§ WRITTEN REQUEST
Could you copy the records word for word, from the line containing "The width and height of the screenshot is (688, 1568)." through the end of the records, both included, and leave out the pictures?

## BEGIN RECORD SET

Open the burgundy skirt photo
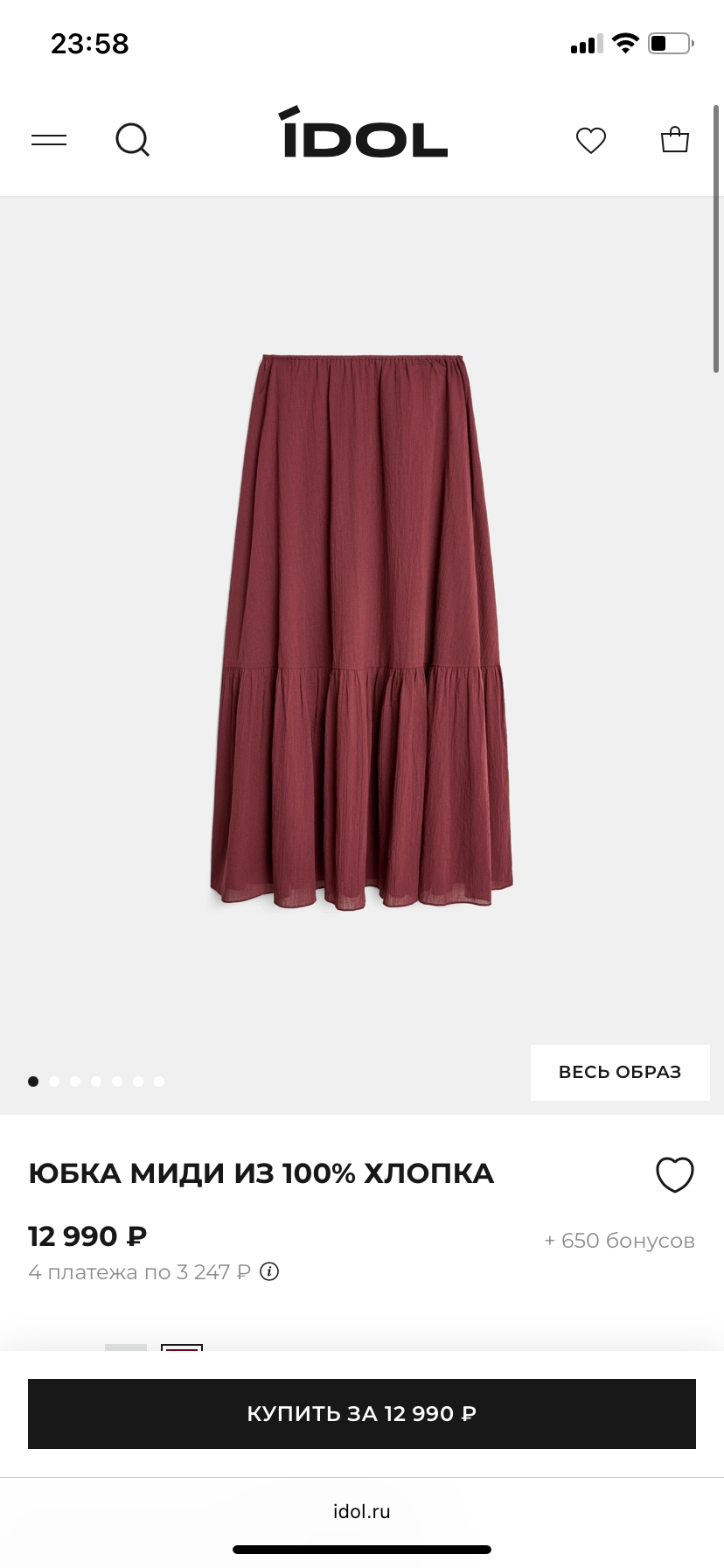Viewport: 724px width, 1568px height. (362, 630)
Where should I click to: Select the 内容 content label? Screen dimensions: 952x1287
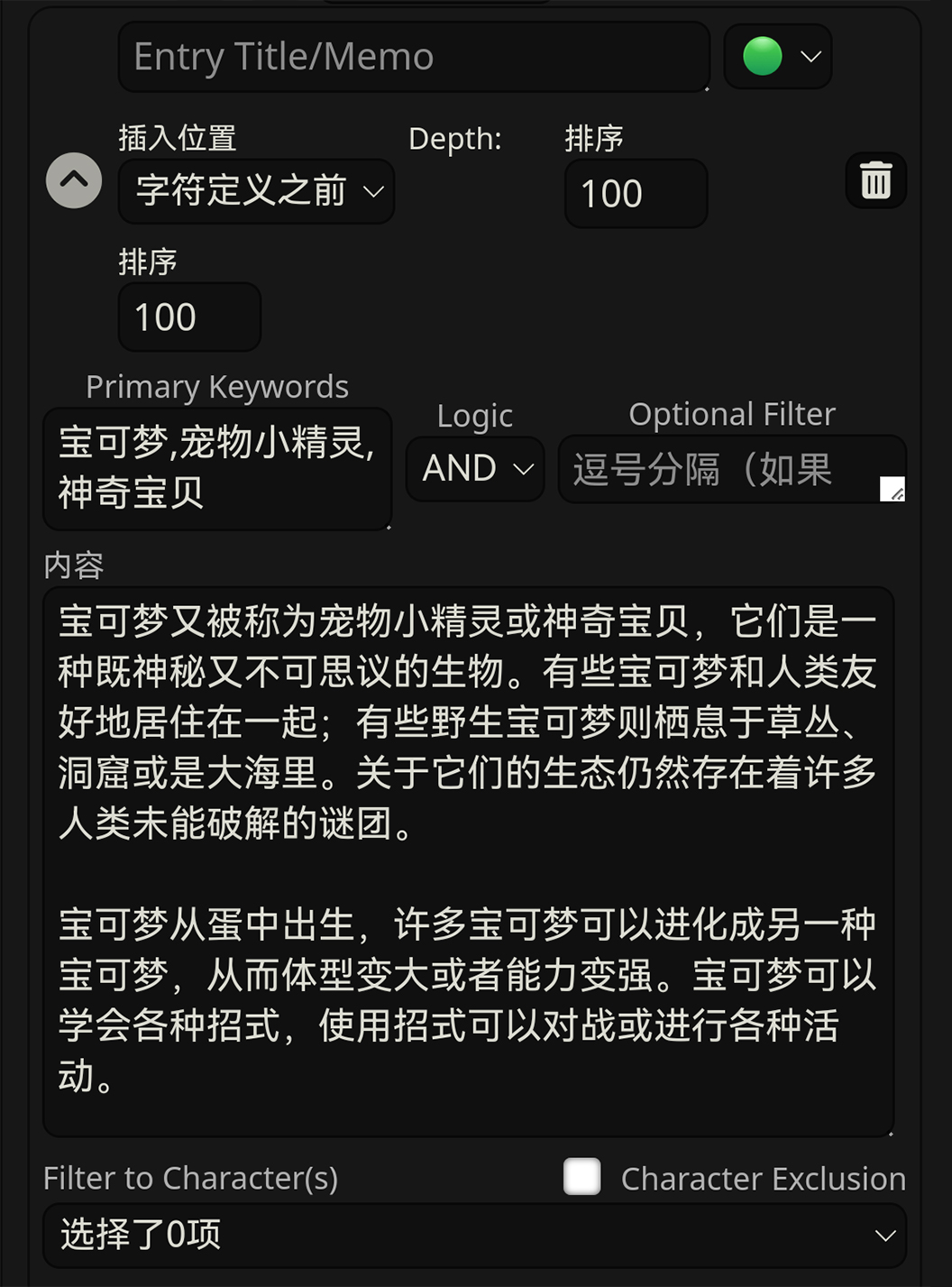pyautogui.click(x=73, y=565)
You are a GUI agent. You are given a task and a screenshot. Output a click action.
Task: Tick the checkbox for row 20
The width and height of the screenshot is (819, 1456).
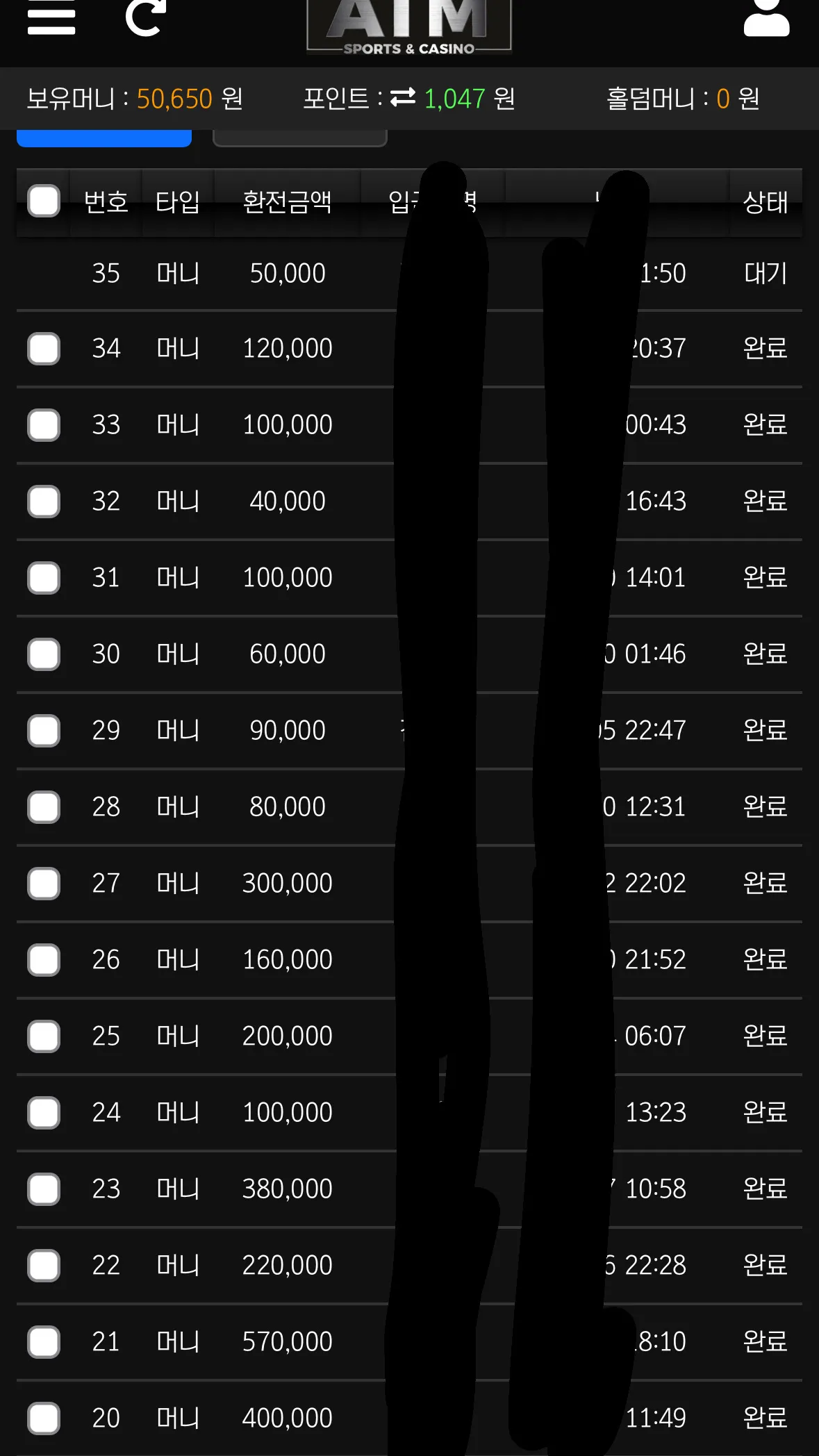point(44,1418)
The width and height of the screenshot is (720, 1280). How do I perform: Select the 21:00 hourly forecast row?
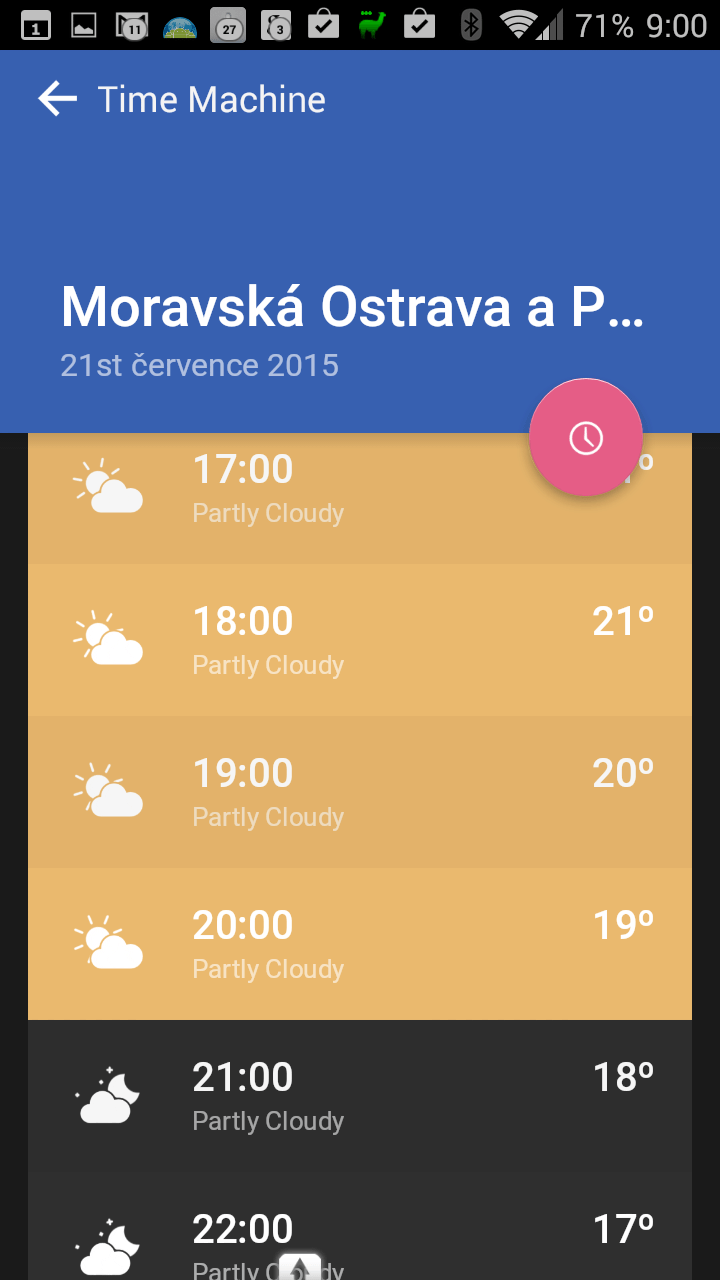tap(360, 1096)
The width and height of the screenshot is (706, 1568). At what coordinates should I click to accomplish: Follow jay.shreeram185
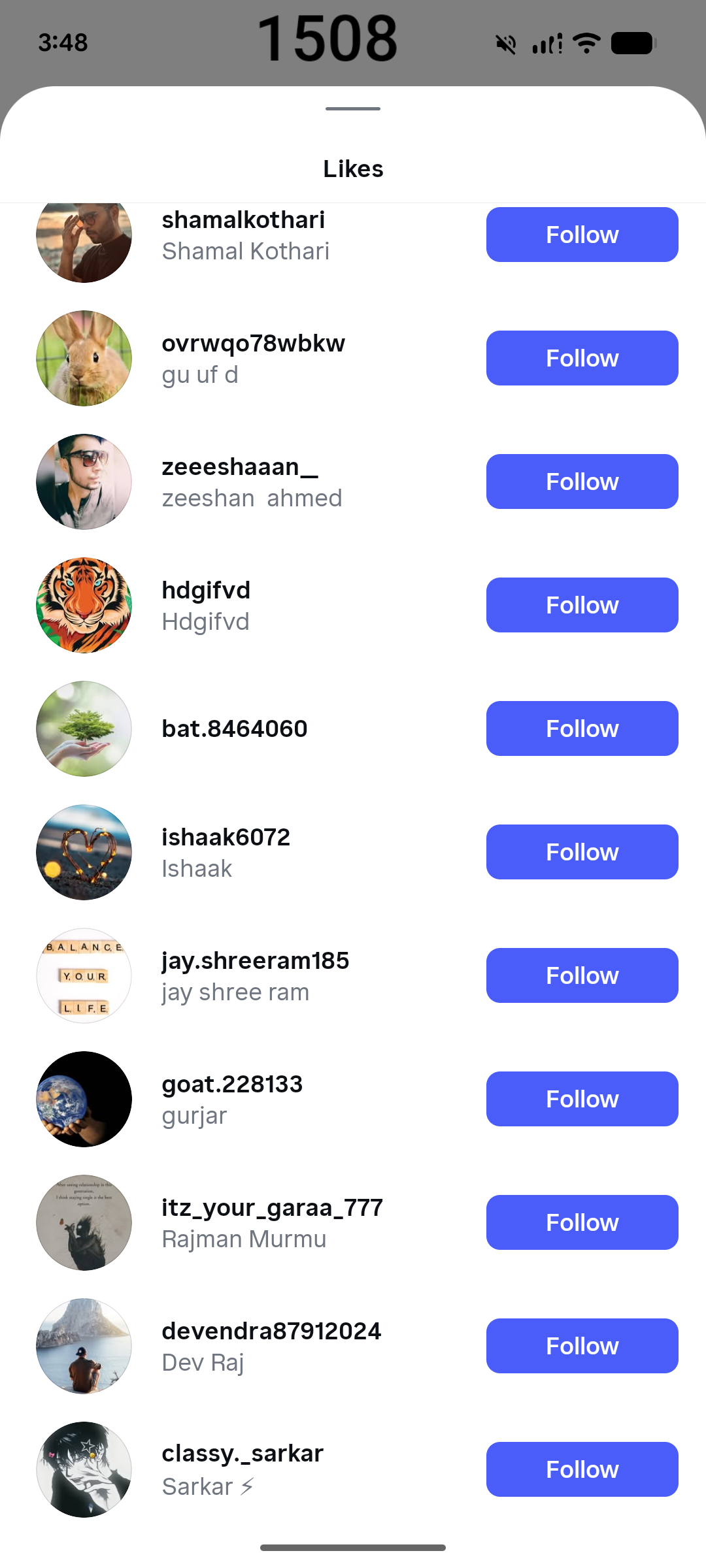click(x=582, y=975)
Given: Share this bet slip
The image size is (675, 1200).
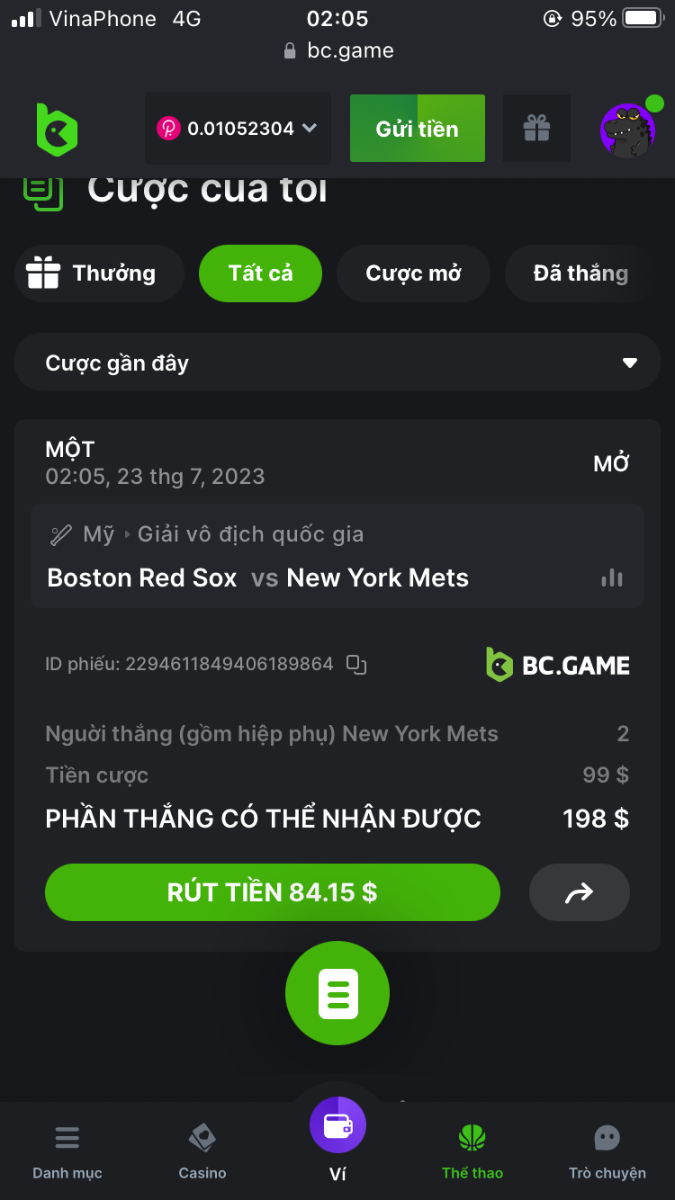Looking at the screenshot, I should [x=579, y=892].
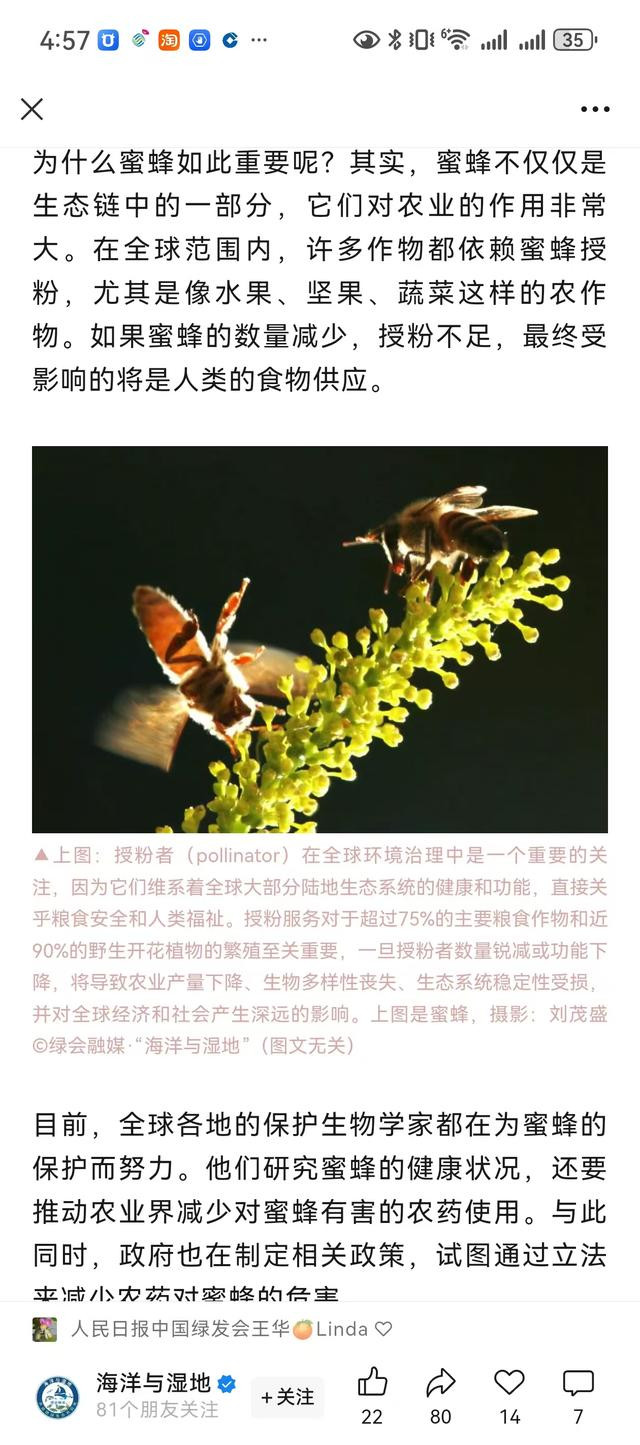Open the three-dot overflow menu

click(x=594, y=109)
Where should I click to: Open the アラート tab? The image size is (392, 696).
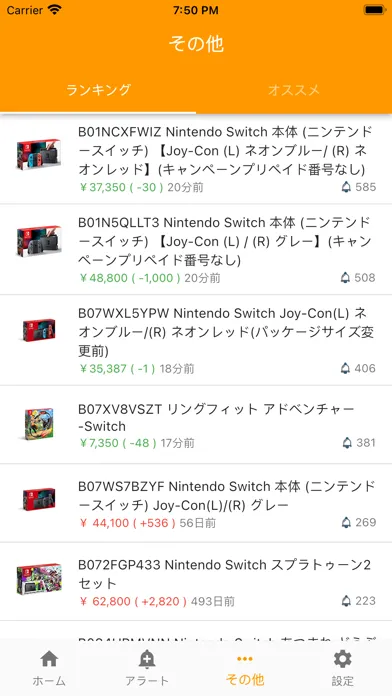click(x=147, y=668)
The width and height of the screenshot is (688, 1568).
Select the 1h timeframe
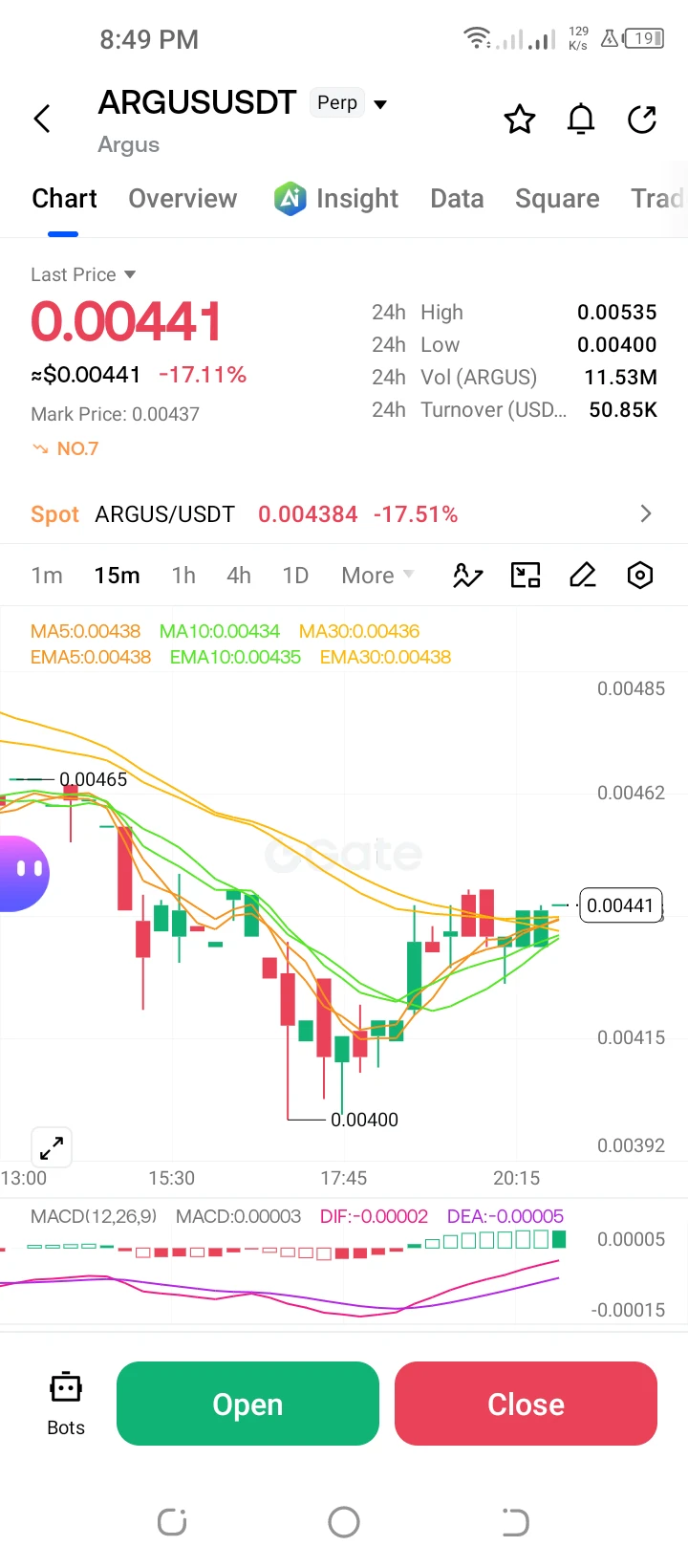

## END RECORD SET

§ TASK ANSWER
The width and height of the screenshot is (688, 1568).
Select the 1h timeframe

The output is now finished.